This question made me aware of the logarithmic mean, which I hadn’t encountered before. I found this derivation quite interesting: The logarithmic mean
$$
L(x,y)=\frac{y-x}{\log y-\log x}
$$
of two distinct positive numbers $x$ and $y$ is the value of $\xi$ at which the tangent to $\log \xi$ is parallel to the secant through $(x,\log x)$ and $(y,\log y)$. I hadn’t realized that in this way, any function can be used to define a mean by solving
$$
f'(\xi)=\frac{f(y)-f(x)}{y-x}
$$
for $\xi$. For instance, for $f(\xi)=\xi^2$ we recover the arithmetic mean:
$$
2\xi=\frac{y^2-x^2}{y-x}
\\
\rightarrow \xi=\frac{x+y}2\;.
$$
Some other obvious candidates yield:
\begin{array}{c|c}
f(\xi)&\xi\\\hline
\xi^2&\frac{x+y}2\\
\sqrt\xi&\left(\frac{\sqrt x+\sqrt y}2\right)^2\\
\xi^n&\left(\frac1n\sum_{k=0}^{n-1}x^ky^{n-1-k}\right)^\frac1{n-1}\\
\mathrm e^\xi&\log\frac{\mathrm e^y-\mathrm e^x}{y-x}
\end{array}
That last one is a major disappointment – I was expecting it to yield something nice, perhaps the geometric mean. I haven’t been able to find functions that yield the arithmetic or harmonic mean, or any other generalized mean except for $p=1$ with $f(\xi)=\xi^2$ and $p=\frac12$ with $f(\xi)=\xi^\frac12$ as above. The functional equations that would need to be satisfied, e.g.
$$
f'\left(\sqrt{xy}\right)=\frac{f(y)-f(x)}{y-x}
$$
for the geometric mean, seem intractable to me.

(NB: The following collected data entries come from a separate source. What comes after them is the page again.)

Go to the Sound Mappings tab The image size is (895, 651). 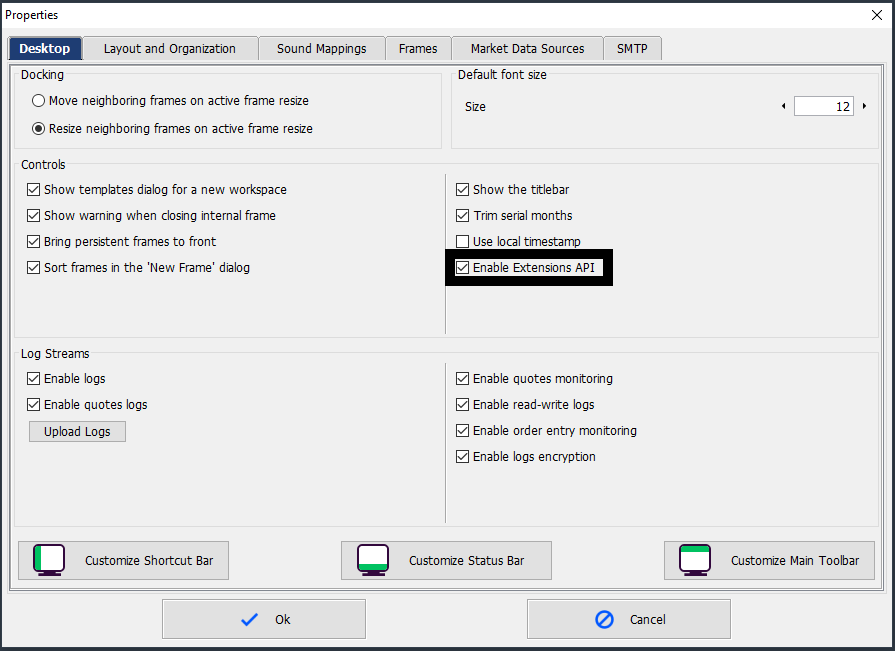321,48
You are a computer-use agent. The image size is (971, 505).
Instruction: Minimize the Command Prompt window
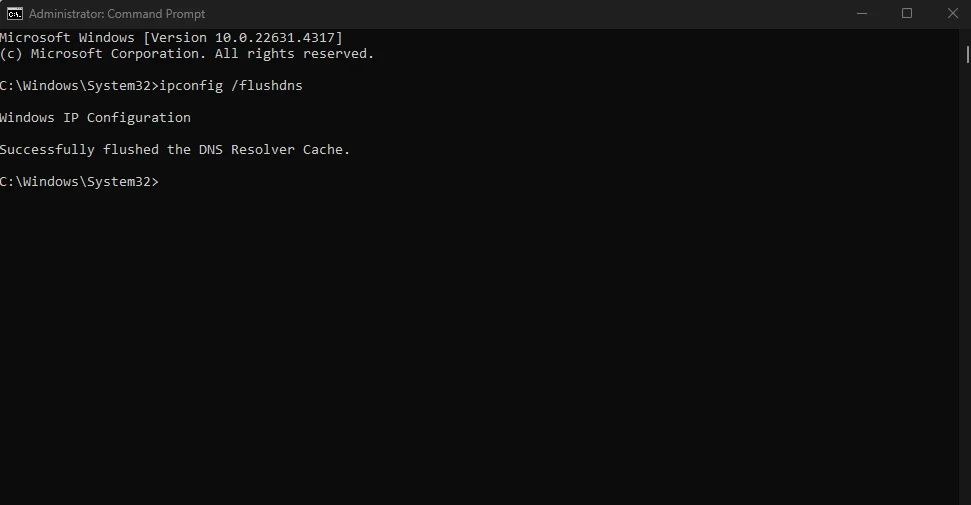[x=861, y=14]
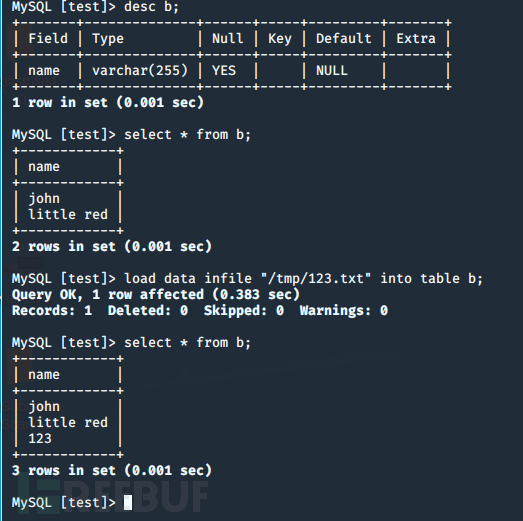523x521 pixels.
Task: Click the 'NULL' default value
Action: (x=332, y=71)
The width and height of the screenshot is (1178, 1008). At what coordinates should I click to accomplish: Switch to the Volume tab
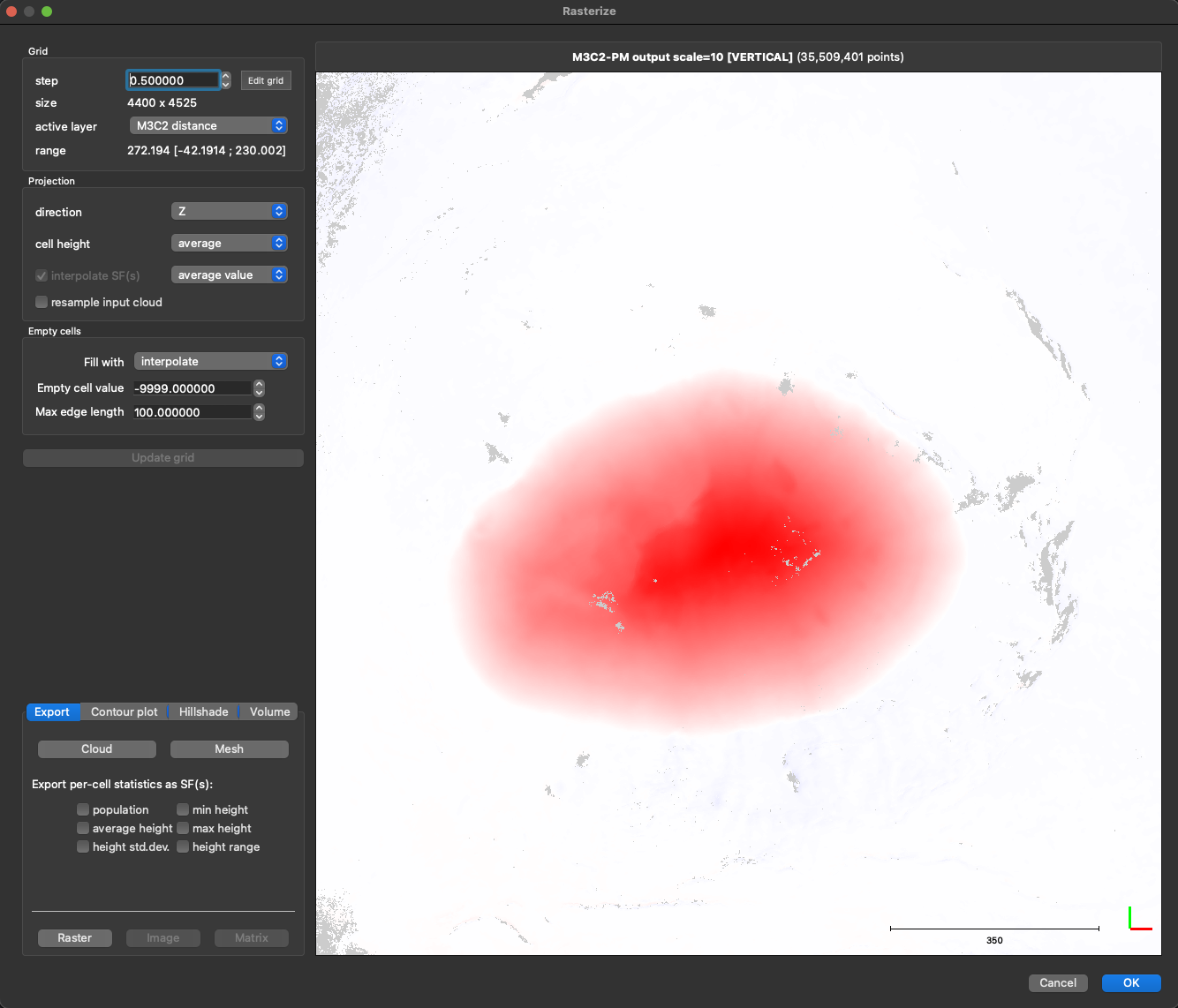(269, 711)
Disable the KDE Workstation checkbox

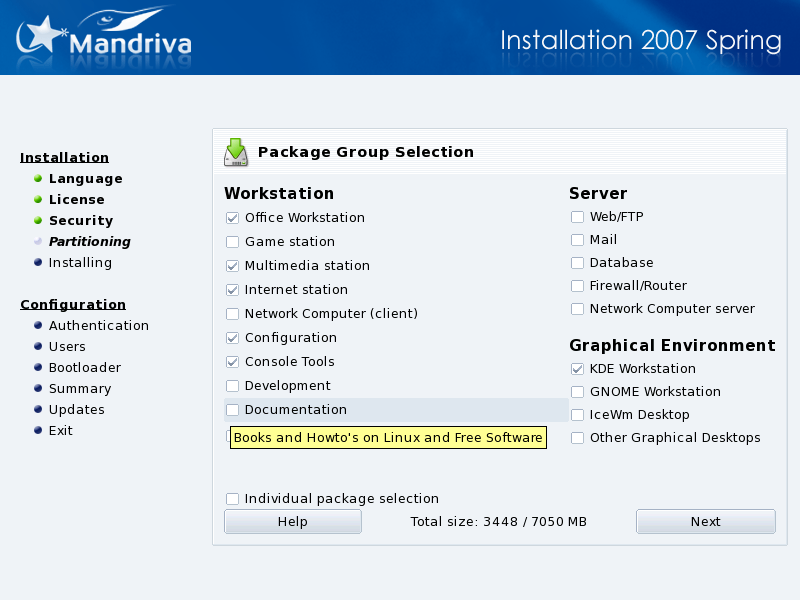[578, 369]
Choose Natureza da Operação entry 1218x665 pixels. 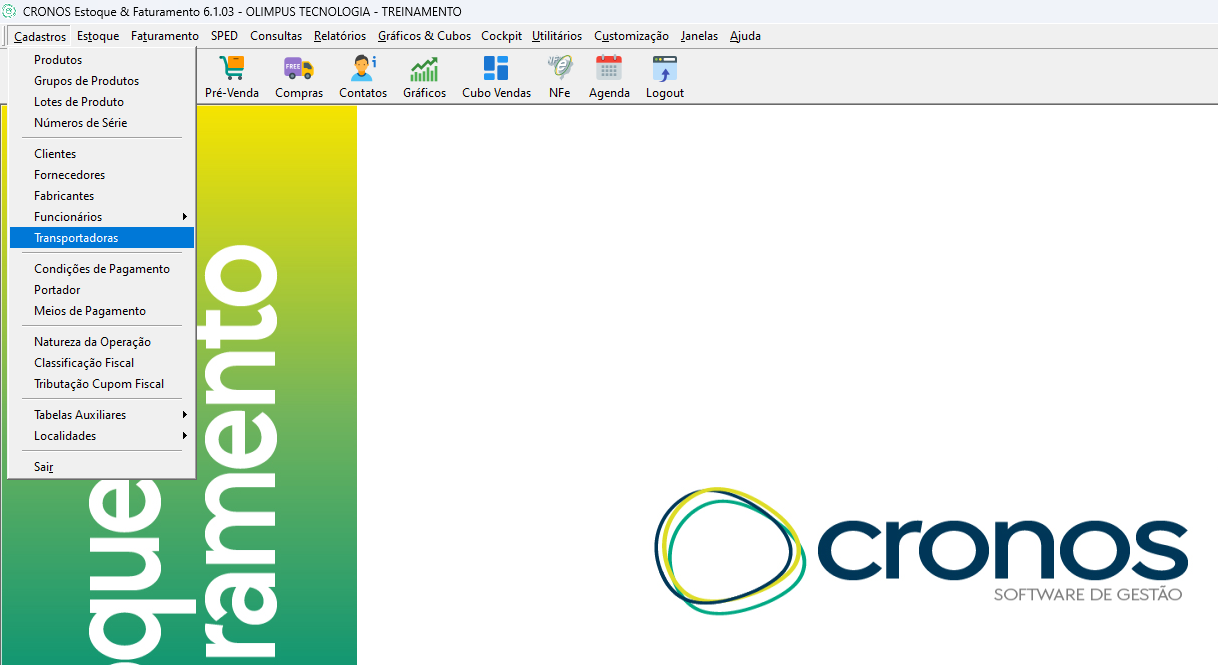[102, 342]
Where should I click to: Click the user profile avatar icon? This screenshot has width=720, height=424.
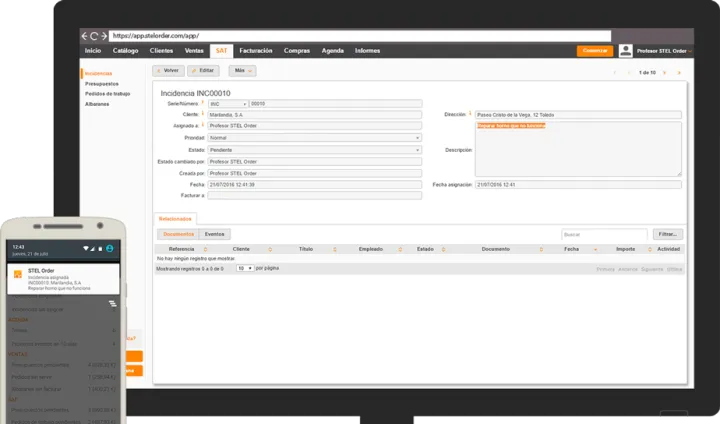626,51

Wikipedia shows how to compute the Pythagorean means using the logarithmic mean:
\begin{eqnarray}
\frac{L\left(x^2, y^2\right)}{L(x,y)}&=&\frac{x+y}2\;,\\
\sqrt{\frac{L\left(x,y\right)}{L\left(\frac1x,\frac1y\right)}}&=&\sqrt{xy}\;,\\
\frac{L\left(\frac1x,\frac1y\right)}{L\left(\frac1{x^2},\frac1{y^2}\right)}&=&\frac2{\frac1x+\frac1y}\;,
\end{eqnarray}
but this doesn’t provide any indication how these means might be recovered with the secand method.
My questions are:
- Which function $f(\xi)$ would yield the geometric mean, the harmonic mean or any other generalized mean?
- Which functions $f(\xi)$ yield other means that don’t fit into the generalized means scheme but might be of interest?
- Any other insights you have about the logarithmic mean and the secant method to derive it would also be welcome.
Best Answer
In order for the mean to be well-defined, the equation must have a unique solution $\xi$. This is for example satisfied if $f$ is strictly convex or strictly concave, so that the derivative is strictly monotone.
Strict convexity/concavity also guarantees that the mean defined by $f$ is strictly increasing in both arguments.
If we restrict the domain to strictly positive real numbers then $f(\xi) = 1/\xi$, $f'(\xi) = -1/\xi^2$ gives the geometric mean: $$ \frac{f(y)-f(x)}{y-x} = - \frac{1}{xy} = f'(\sqrt{xy}) \, . $$
There is no strictly convex or strictly concave, differentiable function $f:(0, \infty) \to \Bbb R$ which yields the harmonic mean.
Assume that such a function $f$ exists. Without loss of generality assume that $f$ is strictly convex, otherwise consider $(-f)$ instead.
So we have $$ f'\left( \frac{2xy}{x+y}\right) = \frac{f(y)-f(x)}{y-x} $$ for $0 < x < y$. For $x=1$ and $y > 3$ we get $$ f'(2) \ge f'\left( \frac{2y}{1+y}\right) = \frac{f(y)-f(1)}{y-1} \ge \frac{f(3) + f'(3)(y-3)-f(1)}{y-1} $$ and for $y \to \infty$ it follows that $f'(2) \ge f'(3)$, in contradiction to $f$ being strictly convex.
The same reasoning can be applied to show that there is no strictly convex or strictly concave, differentiable function $f:(0, \infty) \to \Bbb R$ which yields the generalized mean $$ M_p(x, y) = \left( \frac{x^p+y^p}{2}\right)^{1/p} $$ with any $p < 0$, or any mean which remains bounded for fixed $x$ and $y \to \infty$.